The leap from this preliminary animal work (which could not be reproduced in a rabbit model) to ascribing isolated microphthalmos with no associated malformation to possible exposure to the fungicide being used in an agricultural or market garden setting is enormous. Nevertheless, in June 1996 the American courts awarded US$4 million to the Castillo family on the basis that the microphthalmos affecting their child might be caused by exposure to Benomyl. The child had no other neurological deficit and was not growth retarded.
Subsequently, the support group in the United Kingdom have, naturally, seized upon this judgment, and many of us have met parents who now confidently accept the association. What then are we to do? To dismiss this legal decision would be naive, even though the evidence presented in court was heavily criticised. What seems most important is to have a mechanism which can rapidly and effectively investigate this and any future worries, using the principles which Brent has laid down. Yet again this episode indicates the pressing need for a continuation of our move towards “evidence based” medicine, but in addition it suggests a role for a rapid response mechanism when a possible toxic effect is suggested, so that the popular press with its different priorities, is not left to take the lead. The current reporting system should work when medicines come under the spotlight, but is inappropriate for environmental agents. Perhaps the Royal College of Ophthalmologists, in conjunction with its sister colleges, might consider the establishment of a body to scan the scientific literature, and ensure that the clinicians in daily contact with patients are kept as informed as possible.

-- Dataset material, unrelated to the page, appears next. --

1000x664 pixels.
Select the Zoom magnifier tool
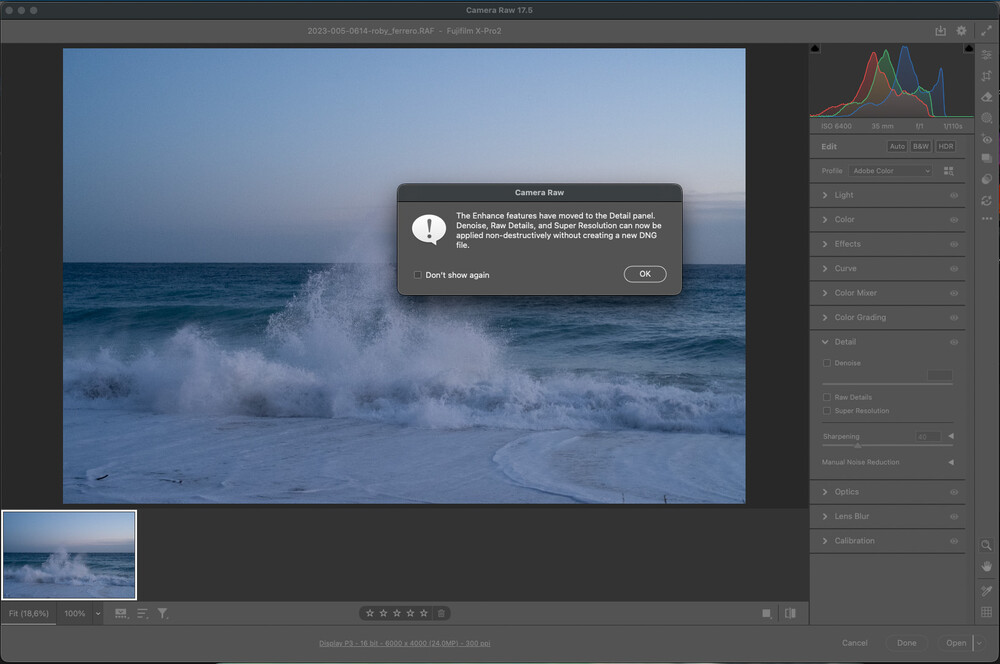(x=987, y=545)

For the time being the case against Benomyl continues to be investigated. Since Australia banned its use several years ago it might well be time for the Australian College of Ophthalmologists to assess whether the incidence of this particular malformation has fallen in their community. In the United Kingdom isolated reports continue to appear, sometimes associated with very high dose application to nearby crop growing areas, and coordination of this reporting is available.